As a software developer I often receive push-back on promoting features or components to a production environment because of outstanding product backlog items.
The problem with this type of approach is that there will undoubtedly always be outstanding product backlog items. These backlog items will vary in criticality and the measure of criticality will be subjective to say the least. For example: Is it critical to get it done for this release or is it just critical to get it done before the end of the project? Is it critical for 5% of the users and not for the other 95% of the users? …
As well, if we are always moving out release dates, we end up with a weak project velocity. The team doesn’t feel like they are doing meaningful work any more, because it is all for a hypothetical system, in a synthetic environment. This is very de-motivating. Effectiveness of time boxing via actual release dates is also lost because release dates keep changing. It is difficult for the team to celebrate wins because deadlines aren’t being met, and the project isn’t delivering value to its users.

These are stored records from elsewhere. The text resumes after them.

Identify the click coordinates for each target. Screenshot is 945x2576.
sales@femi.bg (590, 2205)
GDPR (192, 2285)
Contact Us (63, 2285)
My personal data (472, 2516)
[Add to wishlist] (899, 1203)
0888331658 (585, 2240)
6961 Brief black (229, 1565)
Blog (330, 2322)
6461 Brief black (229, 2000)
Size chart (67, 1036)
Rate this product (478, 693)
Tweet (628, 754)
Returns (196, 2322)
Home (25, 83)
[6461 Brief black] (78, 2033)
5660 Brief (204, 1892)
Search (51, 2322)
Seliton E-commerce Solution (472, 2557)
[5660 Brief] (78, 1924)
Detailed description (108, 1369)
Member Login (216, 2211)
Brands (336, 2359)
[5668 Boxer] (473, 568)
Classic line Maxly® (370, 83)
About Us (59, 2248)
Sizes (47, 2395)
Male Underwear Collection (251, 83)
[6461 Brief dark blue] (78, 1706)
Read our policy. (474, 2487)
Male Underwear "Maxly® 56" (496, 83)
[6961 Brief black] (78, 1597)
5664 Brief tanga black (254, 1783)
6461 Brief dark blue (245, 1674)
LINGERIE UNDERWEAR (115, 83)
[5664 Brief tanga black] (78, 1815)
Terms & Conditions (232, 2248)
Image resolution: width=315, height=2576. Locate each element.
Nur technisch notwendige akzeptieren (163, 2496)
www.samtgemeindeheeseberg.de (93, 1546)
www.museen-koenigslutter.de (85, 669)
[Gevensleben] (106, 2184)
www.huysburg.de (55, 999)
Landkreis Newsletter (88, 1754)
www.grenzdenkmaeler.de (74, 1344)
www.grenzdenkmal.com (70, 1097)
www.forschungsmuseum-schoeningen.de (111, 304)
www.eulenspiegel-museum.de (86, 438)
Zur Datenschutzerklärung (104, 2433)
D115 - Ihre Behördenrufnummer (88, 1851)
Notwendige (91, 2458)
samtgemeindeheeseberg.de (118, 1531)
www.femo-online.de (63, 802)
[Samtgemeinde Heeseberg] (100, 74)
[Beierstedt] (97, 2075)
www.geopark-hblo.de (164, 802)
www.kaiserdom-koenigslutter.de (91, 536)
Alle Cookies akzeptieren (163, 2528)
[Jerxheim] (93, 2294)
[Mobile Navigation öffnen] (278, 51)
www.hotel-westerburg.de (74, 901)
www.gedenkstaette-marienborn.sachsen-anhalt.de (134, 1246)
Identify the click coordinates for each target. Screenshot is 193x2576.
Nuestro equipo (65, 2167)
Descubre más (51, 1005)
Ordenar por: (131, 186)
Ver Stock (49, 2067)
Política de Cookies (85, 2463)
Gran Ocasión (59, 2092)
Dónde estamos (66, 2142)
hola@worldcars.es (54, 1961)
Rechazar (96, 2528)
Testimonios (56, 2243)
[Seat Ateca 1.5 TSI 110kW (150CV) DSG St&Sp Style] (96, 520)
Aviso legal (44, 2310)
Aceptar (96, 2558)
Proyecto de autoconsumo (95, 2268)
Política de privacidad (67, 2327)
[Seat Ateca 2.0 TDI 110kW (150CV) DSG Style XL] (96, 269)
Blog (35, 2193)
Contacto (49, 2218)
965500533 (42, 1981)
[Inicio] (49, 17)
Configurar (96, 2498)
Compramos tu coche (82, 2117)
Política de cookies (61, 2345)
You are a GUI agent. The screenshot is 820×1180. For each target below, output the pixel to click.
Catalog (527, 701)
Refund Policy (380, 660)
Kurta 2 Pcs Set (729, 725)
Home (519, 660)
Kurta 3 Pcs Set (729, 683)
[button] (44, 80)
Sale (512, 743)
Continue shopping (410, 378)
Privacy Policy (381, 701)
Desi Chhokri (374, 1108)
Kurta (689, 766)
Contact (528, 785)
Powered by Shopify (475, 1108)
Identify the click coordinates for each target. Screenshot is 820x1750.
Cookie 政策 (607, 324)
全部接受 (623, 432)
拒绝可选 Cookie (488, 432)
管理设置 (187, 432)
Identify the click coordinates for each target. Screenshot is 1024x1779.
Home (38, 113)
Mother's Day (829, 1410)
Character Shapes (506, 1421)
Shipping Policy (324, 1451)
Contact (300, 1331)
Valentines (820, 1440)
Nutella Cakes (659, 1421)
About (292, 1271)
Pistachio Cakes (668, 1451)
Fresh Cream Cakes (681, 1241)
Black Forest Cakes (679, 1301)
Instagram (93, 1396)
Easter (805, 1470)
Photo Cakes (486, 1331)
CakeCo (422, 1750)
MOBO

With regular non-flexible release dates, we can mitigate all of this. Of course, there will always be unknowns and we will likely be overly-optimistic with respect to what can get done before ’said’ release date, so fixing the date will imply only one thing: what we deliver on that date must be flexible. If tasks don’t get completed for the release, they get shifted into the next release. Likewise, if all of the tasks get done before the release date, we can draw from the next iteration’s task list.
Fixing the release date and leaving the release deliverables flexible is much more effective than fixing the release deliverables and leaving the release date flexible. If we learn to schedule a project this way, we end up with a greater return on investment because we are regularly releasing software that provides business value. We also end up with higher team morale and productivity (by the way, an environment like this tends to attract the brightest of individuals). And finally, we tend to start making decisions based on the behavior of our system in a production environment, with production users. This kind of feedback is real and is the best kind of feedback to evolve our system effectively and efficiently.